The Associated Press reports through BusinessWeek:
China risks frittering away its stimulus spending on speculation in stocks and real estate, reports said Monday, citing economists who say surging bank loans risk inflating risky asset bubbles.
I guess Matt Taibbi must have a theory for this involving Goldman Sachs, but it sounds to me like Chinese investors have the same irrational exuberance that once gripped U.S. markets. No one likes to stand in the way of a runaway train.
On some level, China's situation could end up being worse than ours: generally our investors bet on bubbles with their own money. In China, that money is coming from government stimulus and loans. According to AP:
While recent gains in shares and property prices are a welcome respite for investors, putting funds meant for stimulus projects into speculative investments could undermine the government's effort to boost growth and reduce the economy's heavy reliance on exports.

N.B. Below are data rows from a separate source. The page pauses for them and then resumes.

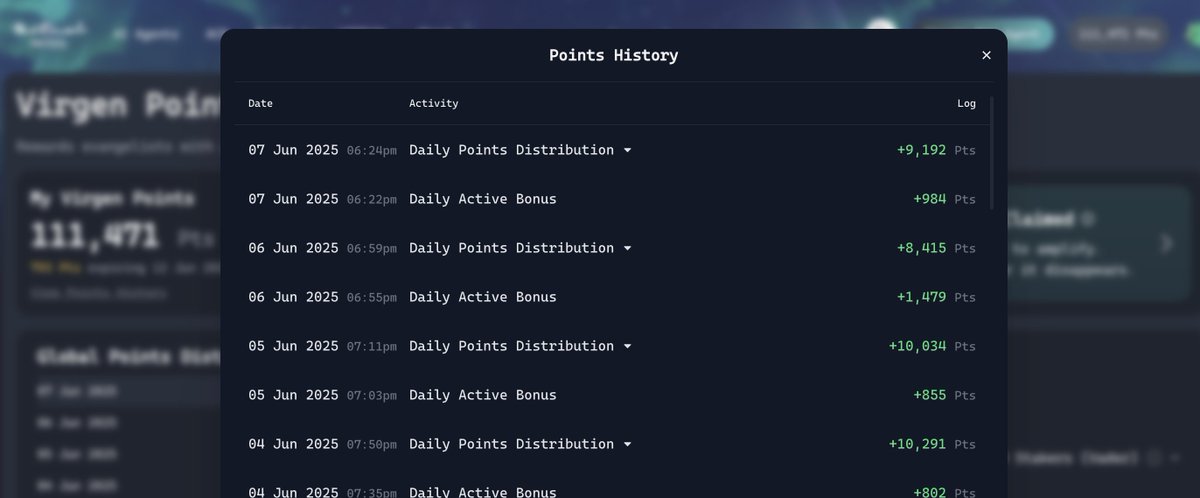Click the Date column header
The width and height of the screenshot is (1200, 498).
[x=260, y=103]

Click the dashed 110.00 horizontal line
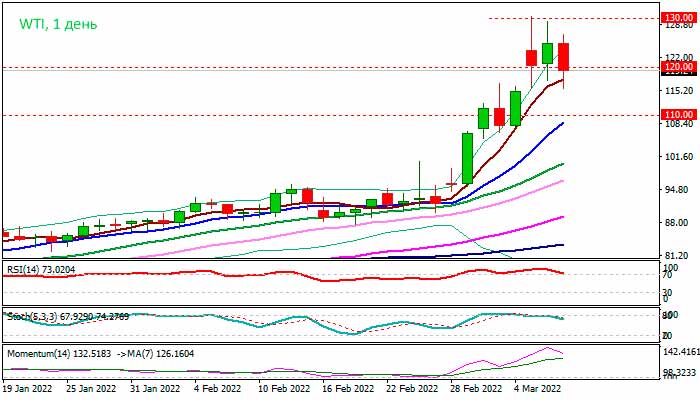300,115
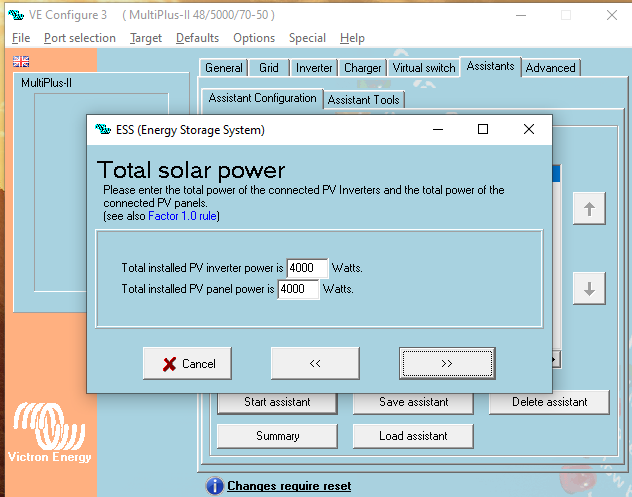Go back with the << button
This screenshot has width=632, height=497.
pyautogui.click(x=315, y=364)
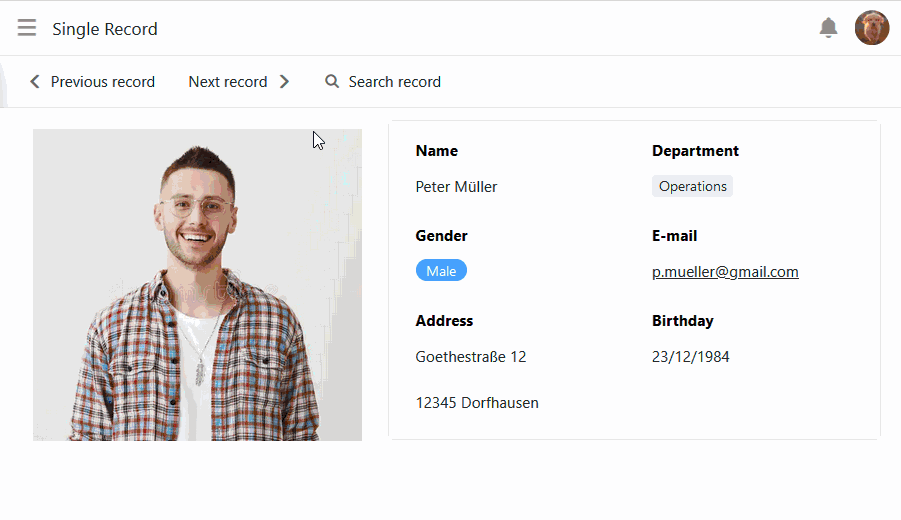Click the left chevron before Previous record
This screenshot has height=520, width=901.
coord(35,82)
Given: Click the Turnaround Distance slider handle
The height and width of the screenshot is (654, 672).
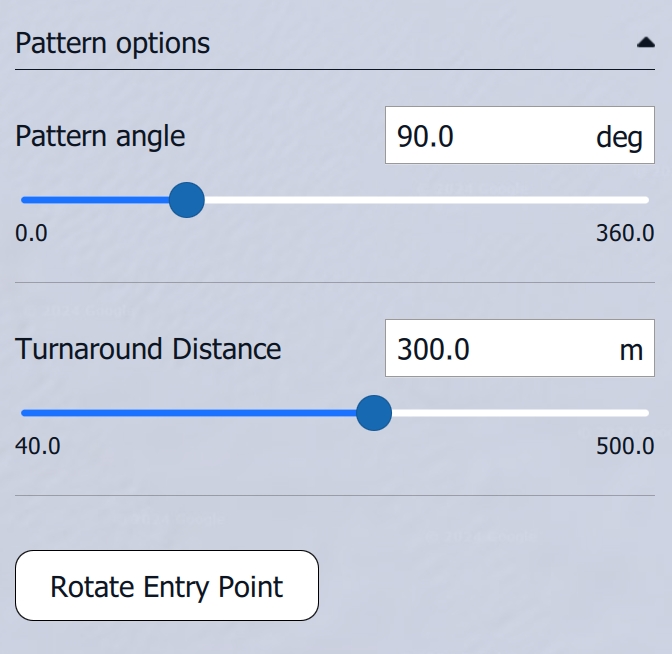Looking at the screenshot, I should coord(374,412).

About 20 percent of bank lending is going into stock speculation, and another 30 percent or so is going into the property market, state-run newspapers cited Wei Jianing, an economist with a Cabinet-level think tank, as saying.
Much like we saw here, China's banks are also lending entirely too much. Year-to-date, Chinese banks have loaned the equivalent of over a trillion U.S. dollars -- more than the annual lending for any entire year in China's history.
Yet, China is a controlled economy -- why doesn't their government stop the madness? Well, it's trying. The state-controlled media is attempting to warn investors and consumers to stop taking so much risk. It isn't working.
My guess is that, eventually, the Chinese government will step in and use some brute force, instead of mere propaganda, to stop this speculative investing. Until then, however, foreign investors should tread carefully in the Chinese market. This could bode well for the U.S., where banks have a newfound conservative attitude towards lending, and many believe stock prices are still a bargain.